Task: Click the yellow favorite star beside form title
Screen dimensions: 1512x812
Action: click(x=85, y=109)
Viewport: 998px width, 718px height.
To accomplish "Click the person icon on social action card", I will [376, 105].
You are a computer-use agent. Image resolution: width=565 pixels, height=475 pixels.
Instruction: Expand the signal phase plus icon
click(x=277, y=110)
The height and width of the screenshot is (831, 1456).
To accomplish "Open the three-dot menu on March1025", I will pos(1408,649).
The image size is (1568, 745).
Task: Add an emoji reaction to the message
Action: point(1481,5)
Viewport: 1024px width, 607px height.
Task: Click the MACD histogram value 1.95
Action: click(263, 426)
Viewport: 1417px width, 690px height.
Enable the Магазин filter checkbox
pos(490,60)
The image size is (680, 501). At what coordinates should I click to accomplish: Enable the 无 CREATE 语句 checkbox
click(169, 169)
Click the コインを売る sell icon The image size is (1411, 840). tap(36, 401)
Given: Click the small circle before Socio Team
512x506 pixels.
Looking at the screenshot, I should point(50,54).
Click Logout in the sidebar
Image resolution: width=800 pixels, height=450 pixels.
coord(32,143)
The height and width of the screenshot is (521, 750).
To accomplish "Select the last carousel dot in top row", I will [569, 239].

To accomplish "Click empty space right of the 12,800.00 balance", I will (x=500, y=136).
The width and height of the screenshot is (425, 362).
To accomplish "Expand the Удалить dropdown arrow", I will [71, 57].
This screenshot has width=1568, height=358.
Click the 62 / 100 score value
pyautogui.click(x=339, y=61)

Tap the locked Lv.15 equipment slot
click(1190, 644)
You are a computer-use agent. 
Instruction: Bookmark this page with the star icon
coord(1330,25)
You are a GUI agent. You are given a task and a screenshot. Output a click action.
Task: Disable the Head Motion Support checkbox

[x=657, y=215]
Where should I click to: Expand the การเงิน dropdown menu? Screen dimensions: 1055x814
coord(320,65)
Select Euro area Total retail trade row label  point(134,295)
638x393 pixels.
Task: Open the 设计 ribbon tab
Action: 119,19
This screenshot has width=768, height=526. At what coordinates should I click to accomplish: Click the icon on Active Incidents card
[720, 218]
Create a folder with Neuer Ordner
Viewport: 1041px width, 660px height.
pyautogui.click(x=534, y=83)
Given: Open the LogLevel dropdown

------------------------------

• _Required work_:
What is needed is an exact copy of the entries above, from the first line through the line holding "The height and width of the screenshot is (831, 1456).", with both of those lines kept; please give nothing else.

• _Written answer_:
Task: Click the yellow favorite star beside form title
Screen dimensions: 1512x812
Action: click(x=85, y=109)
Viewport: 998px width, 718px height.
To accomplish "Click the person icon on social action card", I will [376, 105].
You are a computer-use agent. Image resolution: width=565 pixels, height=475 pixels.
Instruction: Expand the signal phase plus icon
click(x=277, y=110)
The height and width of the screenshot is (831, 1456).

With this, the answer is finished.